**PROBLEM TO WORK ON**
Your answer should be an exact copy of the lines from the one containing "Task: Open the Setup menu" through the last line of the records below, without any pictures.

**RECORD EXTRACTS**
<<<<

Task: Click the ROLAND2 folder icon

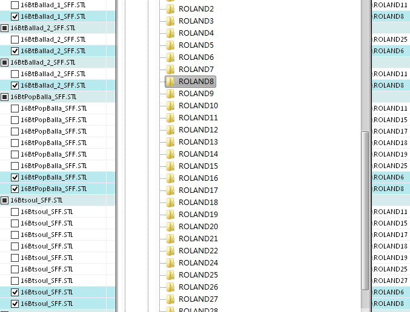Action: coord(171,9)
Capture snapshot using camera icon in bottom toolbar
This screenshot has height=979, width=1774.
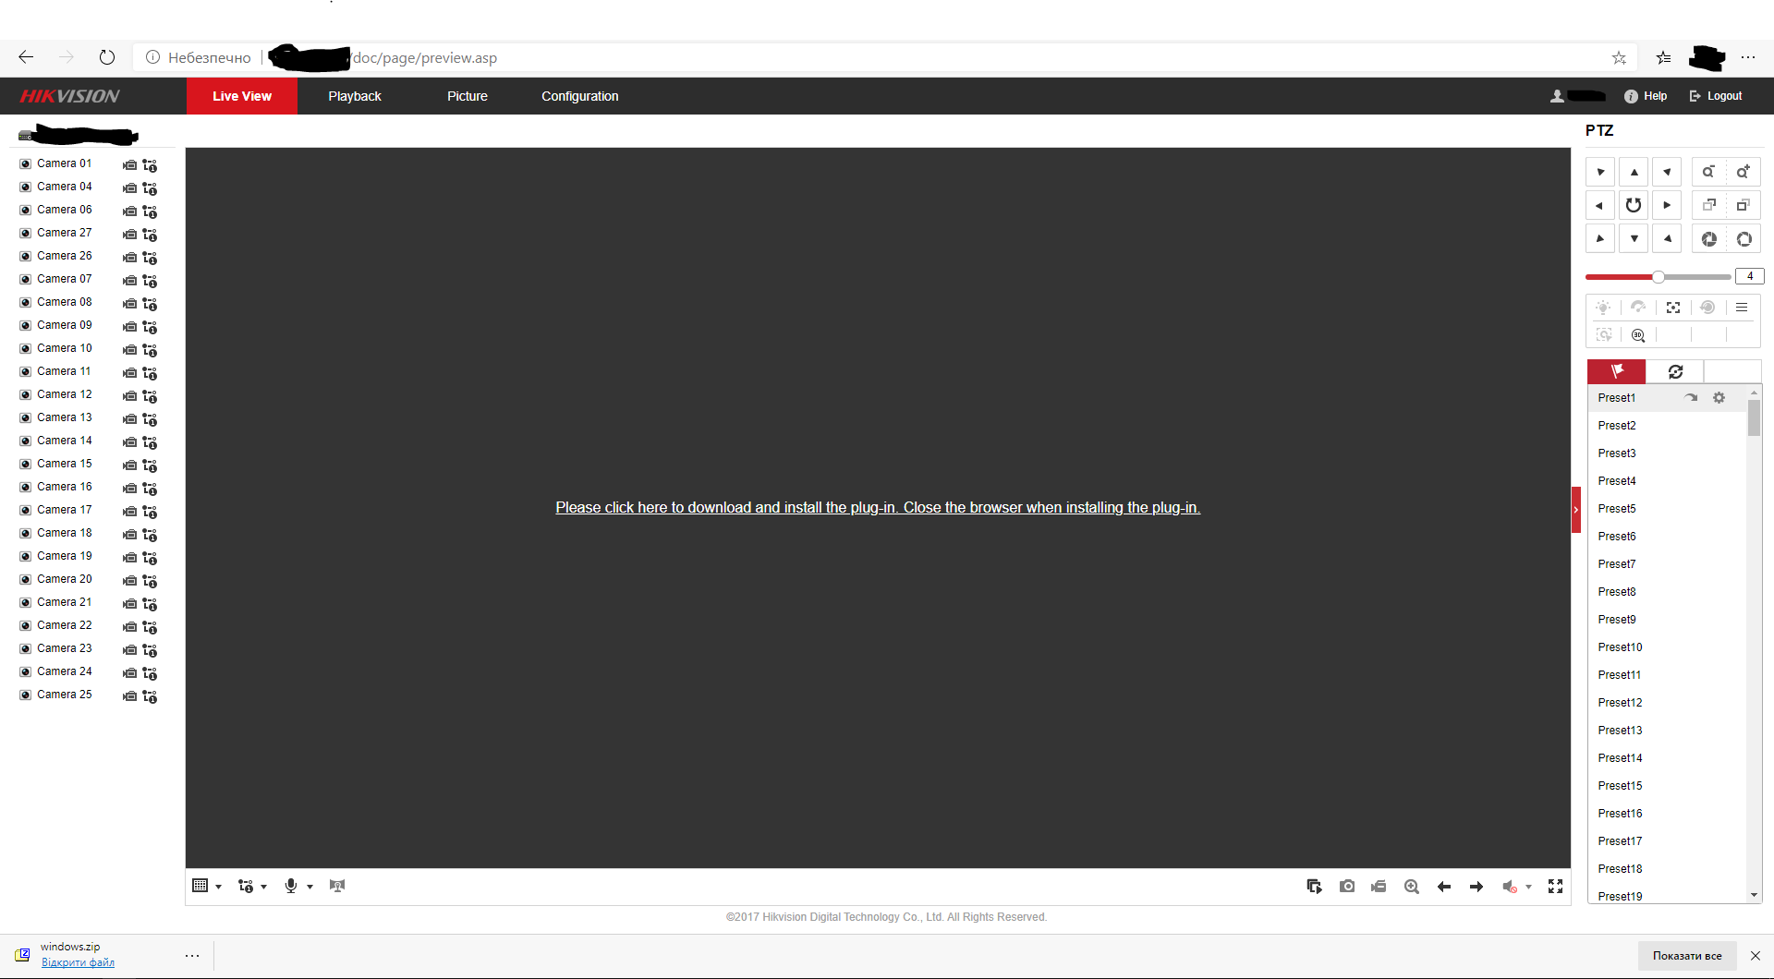tap(1347, 887)
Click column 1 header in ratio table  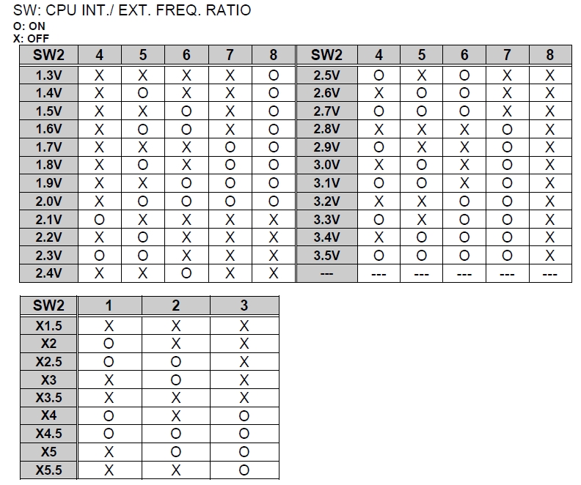(x=109, y=306)
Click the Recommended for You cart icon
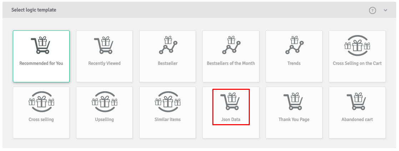Screen dimensions: 399x151 [40, 45]
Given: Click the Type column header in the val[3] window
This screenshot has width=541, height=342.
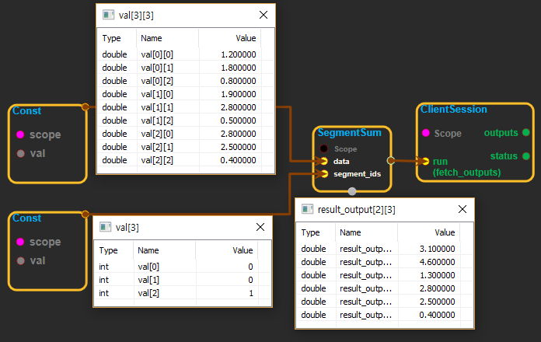Looking at the screenshot, I should pos(107,250).
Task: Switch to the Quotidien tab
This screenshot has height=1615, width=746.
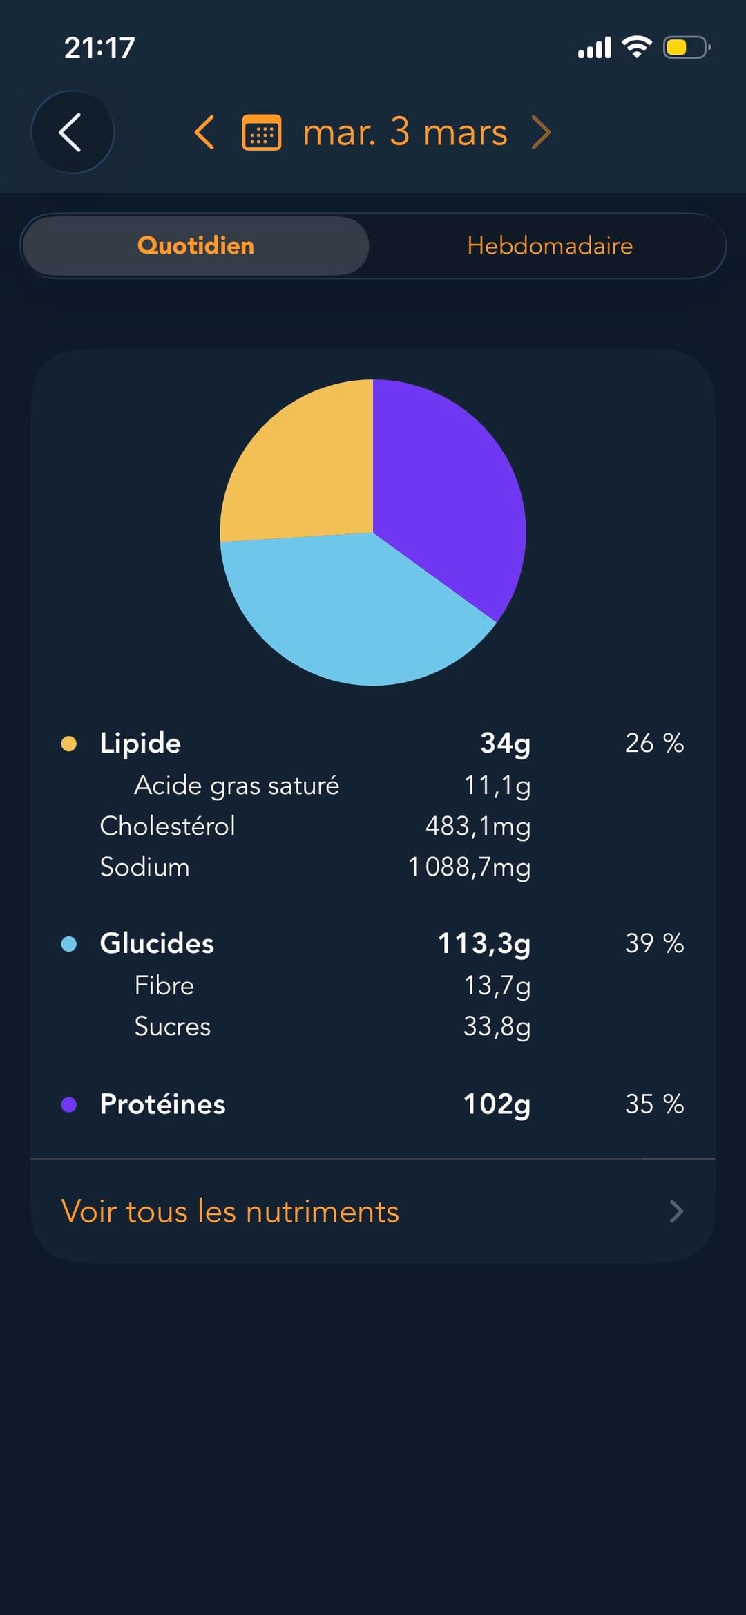Action: 195,246
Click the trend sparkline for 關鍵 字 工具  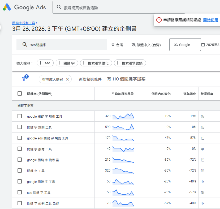[x=123, y=170]
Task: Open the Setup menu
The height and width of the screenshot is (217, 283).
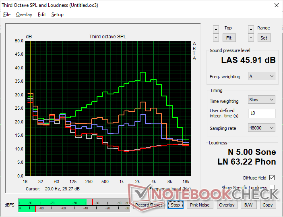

>>>>

**WRITTEN ANSWER**
Task: Open the Setup menu
The height and width of the screenshot is (217, 283).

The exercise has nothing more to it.